Work to complete: Every line in the data below that has the word "monitor" should be returned.

###

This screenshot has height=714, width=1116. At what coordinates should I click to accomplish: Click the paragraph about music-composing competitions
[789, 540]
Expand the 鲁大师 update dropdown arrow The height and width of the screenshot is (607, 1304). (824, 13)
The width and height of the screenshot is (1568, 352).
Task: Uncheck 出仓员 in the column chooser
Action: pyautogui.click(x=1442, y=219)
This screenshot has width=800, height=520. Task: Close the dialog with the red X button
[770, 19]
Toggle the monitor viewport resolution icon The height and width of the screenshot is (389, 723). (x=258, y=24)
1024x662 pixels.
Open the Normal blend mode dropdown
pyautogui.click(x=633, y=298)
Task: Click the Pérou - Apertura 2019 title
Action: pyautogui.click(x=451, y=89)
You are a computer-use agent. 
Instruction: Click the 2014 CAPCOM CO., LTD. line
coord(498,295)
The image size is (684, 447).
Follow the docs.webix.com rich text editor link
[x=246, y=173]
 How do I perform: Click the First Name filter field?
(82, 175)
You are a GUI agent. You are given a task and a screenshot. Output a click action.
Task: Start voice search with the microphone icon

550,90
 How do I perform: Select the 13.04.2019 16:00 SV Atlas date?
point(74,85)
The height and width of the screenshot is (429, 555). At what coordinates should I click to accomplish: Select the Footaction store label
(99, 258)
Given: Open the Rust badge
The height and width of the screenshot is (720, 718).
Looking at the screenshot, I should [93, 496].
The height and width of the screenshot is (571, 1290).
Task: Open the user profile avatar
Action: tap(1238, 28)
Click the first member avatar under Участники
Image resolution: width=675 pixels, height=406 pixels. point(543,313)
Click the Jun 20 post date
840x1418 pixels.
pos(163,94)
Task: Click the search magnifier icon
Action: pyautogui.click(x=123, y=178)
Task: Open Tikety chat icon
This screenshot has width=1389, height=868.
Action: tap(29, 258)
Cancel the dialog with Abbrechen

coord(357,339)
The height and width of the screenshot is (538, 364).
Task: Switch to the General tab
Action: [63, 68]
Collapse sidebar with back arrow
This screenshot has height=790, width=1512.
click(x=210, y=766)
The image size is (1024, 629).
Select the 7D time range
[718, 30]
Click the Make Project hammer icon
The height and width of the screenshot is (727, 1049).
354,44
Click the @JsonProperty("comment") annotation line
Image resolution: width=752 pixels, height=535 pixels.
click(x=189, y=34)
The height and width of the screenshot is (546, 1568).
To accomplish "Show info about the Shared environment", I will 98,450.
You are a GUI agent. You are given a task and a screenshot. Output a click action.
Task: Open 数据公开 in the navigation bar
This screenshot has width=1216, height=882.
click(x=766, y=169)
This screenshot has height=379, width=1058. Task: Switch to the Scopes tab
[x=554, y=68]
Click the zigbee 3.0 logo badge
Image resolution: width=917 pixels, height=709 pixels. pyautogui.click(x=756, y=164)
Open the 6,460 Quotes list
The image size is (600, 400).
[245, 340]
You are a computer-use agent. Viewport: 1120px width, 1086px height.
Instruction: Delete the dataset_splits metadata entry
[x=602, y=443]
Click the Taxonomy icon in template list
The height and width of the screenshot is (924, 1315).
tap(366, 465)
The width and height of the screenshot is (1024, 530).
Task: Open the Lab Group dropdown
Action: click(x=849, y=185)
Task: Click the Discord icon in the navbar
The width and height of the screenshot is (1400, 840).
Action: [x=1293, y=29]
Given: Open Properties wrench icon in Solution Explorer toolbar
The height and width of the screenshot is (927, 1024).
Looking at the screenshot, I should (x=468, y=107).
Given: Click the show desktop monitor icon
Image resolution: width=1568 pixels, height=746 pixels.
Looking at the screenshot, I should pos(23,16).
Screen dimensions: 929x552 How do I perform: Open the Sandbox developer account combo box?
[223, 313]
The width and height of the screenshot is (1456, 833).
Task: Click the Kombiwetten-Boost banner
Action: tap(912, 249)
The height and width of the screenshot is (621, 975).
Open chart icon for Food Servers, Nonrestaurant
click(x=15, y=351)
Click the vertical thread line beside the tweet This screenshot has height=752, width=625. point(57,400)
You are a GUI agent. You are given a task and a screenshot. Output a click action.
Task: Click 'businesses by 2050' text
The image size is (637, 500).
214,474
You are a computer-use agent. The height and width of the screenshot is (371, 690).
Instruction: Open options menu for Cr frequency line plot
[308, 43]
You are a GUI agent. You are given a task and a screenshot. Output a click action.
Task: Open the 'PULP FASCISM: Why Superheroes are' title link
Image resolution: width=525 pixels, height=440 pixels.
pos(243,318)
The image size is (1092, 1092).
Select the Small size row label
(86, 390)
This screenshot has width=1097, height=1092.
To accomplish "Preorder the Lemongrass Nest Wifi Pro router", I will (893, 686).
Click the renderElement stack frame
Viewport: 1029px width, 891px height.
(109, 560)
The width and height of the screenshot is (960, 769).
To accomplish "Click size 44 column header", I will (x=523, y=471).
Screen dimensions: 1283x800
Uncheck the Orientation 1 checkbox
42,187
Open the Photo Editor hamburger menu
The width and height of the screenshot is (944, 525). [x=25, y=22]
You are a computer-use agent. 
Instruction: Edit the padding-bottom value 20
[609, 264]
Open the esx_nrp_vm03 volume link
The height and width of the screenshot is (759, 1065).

###

Answer for the task:
Toggle the monitor viewport resolution icon The height and width of the screenshot is (389, 723). (x=258, y=24)
Given: Click the show desktop monitor icon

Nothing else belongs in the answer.